Na verdade, esta não é a primeira vez que a GAC Honda está realizando demissões. Em 2 de dezembro do ano passado, a Honda anunciou que, devido a uma rápida mudança em direção ao mercado de veículos elétricos, resultando em uma diminuição significativa nas vendas de veículos movidos a combustível convencional e no pessoal excedente, a empresa demitiria aproximadamente 900 trabalhadores contratados de sua joint venture chinesa, GAC. Honda.
Em relação aos rumores de demissões desta vez, os funcionários da GAC Honda não os negaram. Eles responderam afirmando que o processo de recrutamento acabou de começar e os funcionários podem propor voluntariamente a saída. A GAC Honda compensará os funcionários de acordo com as leis e regulamentos, embora o plano de compensação específico ainda não tenha sido finalizado. A não renovação de contratos de trabalho vencidos e a negociação voluntária para rescindir contratos de trabalho fazem parte do plano para acelerar a transição da GAC Honda para novas estratégias de energia. A produção também será ajustada com a redução da força de trabalho, mas os ajustes específicos do plano de produção ainda não foram esclarecidos.
De acordo com o Nikkei News, até 15 de maio, mais de 1.700 funcionários concordaram em pedir demissão, respondendo por 14% do total de funcionários de produção da joint venture. Além disso, a Honda também pode reduzir os dias de operação de suas fábricas em junho.
De acordo com dados da China Passenger Car Association, a taxa de penetração de novos veículos energéticos nas vendas no varejo interno atingiu 43,7% em abril, um aumento de 11,7 pontos percentuais em relação aos 32% do mesmo período do ano passado. Em abril, a taxa de penetração de novos veículos energéticos nas marcas nacionais foi de 66,8%, nas marcas de luxo foi de 22,6%, enquanto nas principais marcas de joint venture foi de apenas 7,5%.

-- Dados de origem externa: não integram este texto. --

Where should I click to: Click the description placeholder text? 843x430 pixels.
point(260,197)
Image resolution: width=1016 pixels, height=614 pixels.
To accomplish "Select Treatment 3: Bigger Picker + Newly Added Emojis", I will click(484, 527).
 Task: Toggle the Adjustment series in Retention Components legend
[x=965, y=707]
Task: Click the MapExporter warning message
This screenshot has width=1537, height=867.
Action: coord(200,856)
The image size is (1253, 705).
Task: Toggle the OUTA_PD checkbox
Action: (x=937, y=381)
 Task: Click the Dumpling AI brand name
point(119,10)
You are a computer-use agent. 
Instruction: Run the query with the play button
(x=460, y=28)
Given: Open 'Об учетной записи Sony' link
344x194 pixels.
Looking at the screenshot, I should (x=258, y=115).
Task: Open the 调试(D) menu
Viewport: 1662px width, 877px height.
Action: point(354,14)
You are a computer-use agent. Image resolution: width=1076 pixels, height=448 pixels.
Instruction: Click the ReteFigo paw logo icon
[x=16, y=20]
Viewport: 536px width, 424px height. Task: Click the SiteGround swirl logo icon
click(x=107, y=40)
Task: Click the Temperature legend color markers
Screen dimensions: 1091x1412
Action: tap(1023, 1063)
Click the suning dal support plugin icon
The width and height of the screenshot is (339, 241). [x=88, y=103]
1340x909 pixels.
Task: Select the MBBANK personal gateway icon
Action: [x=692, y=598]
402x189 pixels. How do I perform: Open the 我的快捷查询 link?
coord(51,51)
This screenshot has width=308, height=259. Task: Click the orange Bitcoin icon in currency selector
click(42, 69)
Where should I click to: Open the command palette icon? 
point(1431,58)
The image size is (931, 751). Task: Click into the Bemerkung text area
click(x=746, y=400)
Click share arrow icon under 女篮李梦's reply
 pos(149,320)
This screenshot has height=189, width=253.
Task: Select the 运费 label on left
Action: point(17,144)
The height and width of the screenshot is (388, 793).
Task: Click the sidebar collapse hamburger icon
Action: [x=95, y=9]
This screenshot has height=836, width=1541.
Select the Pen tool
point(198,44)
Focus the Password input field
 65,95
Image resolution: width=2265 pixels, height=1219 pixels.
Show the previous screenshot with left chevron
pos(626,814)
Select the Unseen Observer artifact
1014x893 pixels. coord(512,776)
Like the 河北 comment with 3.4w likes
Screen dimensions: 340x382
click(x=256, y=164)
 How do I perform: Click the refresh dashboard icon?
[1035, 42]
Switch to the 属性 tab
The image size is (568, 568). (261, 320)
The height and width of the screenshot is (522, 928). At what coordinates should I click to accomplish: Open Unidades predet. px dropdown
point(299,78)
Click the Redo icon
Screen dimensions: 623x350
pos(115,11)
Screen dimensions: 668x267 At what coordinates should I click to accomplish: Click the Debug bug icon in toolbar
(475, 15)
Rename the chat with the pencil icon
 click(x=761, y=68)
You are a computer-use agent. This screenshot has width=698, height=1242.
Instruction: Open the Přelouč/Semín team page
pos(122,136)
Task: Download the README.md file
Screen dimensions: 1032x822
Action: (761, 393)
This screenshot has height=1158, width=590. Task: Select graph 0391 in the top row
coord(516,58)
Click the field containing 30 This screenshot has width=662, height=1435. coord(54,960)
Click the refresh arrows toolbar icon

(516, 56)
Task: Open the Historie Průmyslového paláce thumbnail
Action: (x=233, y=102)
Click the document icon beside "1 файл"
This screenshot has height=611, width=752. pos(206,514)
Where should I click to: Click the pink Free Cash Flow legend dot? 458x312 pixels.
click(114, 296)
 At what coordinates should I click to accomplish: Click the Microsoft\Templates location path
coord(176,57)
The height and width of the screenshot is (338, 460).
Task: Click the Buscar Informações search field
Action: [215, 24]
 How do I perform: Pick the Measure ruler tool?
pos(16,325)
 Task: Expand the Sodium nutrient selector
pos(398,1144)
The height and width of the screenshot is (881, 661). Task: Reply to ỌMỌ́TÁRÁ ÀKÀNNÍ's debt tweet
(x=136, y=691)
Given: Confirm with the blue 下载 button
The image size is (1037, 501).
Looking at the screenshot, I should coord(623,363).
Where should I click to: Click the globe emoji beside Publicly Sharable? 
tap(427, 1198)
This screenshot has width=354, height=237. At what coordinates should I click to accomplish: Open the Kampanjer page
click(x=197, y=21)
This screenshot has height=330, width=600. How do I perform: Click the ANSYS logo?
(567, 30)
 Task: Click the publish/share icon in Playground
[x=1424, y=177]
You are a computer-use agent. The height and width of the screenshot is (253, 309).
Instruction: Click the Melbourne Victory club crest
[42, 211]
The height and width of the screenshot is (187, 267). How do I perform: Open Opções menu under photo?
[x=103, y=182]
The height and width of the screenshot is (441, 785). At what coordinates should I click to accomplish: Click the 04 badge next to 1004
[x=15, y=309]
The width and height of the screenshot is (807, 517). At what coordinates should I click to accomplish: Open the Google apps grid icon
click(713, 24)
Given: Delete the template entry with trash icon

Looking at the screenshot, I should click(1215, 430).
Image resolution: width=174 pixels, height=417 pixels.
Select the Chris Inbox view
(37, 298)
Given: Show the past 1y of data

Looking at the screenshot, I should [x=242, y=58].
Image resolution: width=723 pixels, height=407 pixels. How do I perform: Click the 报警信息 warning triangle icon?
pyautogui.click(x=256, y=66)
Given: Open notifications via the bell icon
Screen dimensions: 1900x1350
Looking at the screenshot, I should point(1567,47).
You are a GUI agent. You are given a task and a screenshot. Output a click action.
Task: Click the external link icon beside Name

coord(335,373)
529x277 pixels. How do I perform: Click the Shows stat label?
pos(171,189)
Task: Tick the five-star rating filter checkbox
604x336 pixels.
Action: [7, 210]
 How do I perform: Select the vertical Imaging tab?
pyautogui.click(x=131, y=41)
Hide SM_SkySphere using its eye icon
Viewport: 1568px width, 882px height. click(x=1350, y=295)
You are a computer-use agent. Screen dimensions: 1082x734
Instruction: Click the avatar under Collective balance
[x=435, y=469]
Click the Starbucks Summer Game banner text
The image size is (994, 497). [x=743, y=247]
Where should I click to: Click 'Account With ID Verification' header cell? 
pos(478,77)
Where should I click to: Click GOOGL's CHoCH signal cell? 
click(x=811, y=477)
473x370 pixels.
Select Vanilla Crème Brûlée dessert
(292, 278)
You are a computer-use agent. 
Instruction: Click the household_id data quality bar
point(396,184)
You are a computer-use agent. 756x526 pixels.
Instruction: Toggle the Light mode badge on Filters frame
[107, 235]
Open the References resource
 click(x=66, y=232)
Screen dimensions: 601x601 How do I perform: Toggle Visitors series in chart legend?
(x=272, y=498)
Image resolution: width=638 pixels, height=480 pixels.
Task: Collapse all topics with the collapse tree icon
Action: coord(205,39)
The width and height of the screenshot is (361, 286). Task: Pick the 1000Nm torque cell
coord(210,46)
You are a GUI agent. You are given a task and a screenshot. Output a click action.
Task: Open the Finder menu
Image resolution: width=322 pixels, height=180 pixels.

Os dados acima mencionados também mostram que, em abril deste ano, as vendas no varejo de marcas tradicionais de joint venture diminuíram 26% ano a ano e 9% mês a mês. A participação de mercado das marcas alemãs em abril foi de 19%, uma queda de 2,2 pontos percentuais ano a ano, enquanto a das marcas japonesas foi de 15,2%, uma queda de 3,6 pontos percentuais ano a ano. A participação de mercado das marcas americanas atingiu 5,9%, uma queda de 2,6 pontos percentuais ano a ano.
Olhando especificamente para várias joint ventures, de acordo com dados do Automotive Research Institute, as vendas acumuladas da GAC Honda em janeiro-março deste ano foram de quase 110.000 veículos, quase estáveis em comparação ao mesmo período do ano passado, com um declínio menor do que a outra joint venture da Honda na China, a Dongfeng Honda (-5.35%), bem como a SAIC-GM (-12.82%), a Beijing Hyundai (-11.3%) e a GAC Toyota (-10.94%).
No entanto, vale ressaltar que, antes disso, suas vendas em 2023 já haviam caído 16,68%, liderando entre várias montadoras de joint venture, resultando em uma queda na taxa de utilização da capacidade para menos de 85% naquele ano.
Portanto, para as montadoras de joint venture que ainda nutrem ambições no mercado automotivo chinês, acelerar a transformação e alcançar avanços se tornaram medidas essenciais.
Na verdade, não foi apenas a GAC Honda que foi afetada pelo declínio da Honda na China. Dados da empresa de investigação MarkLines mostram que a quota de mercado da Honda na China diminuiu 1,1 pontos percentuais de 2021 a 2023, caindo para 4%. De janeiro a abril, as vendas na China foram de 280 mil000 unidades, uma queda de 11% em relação ao ano anterior, com a maior queda entre as três montadoras japonesas.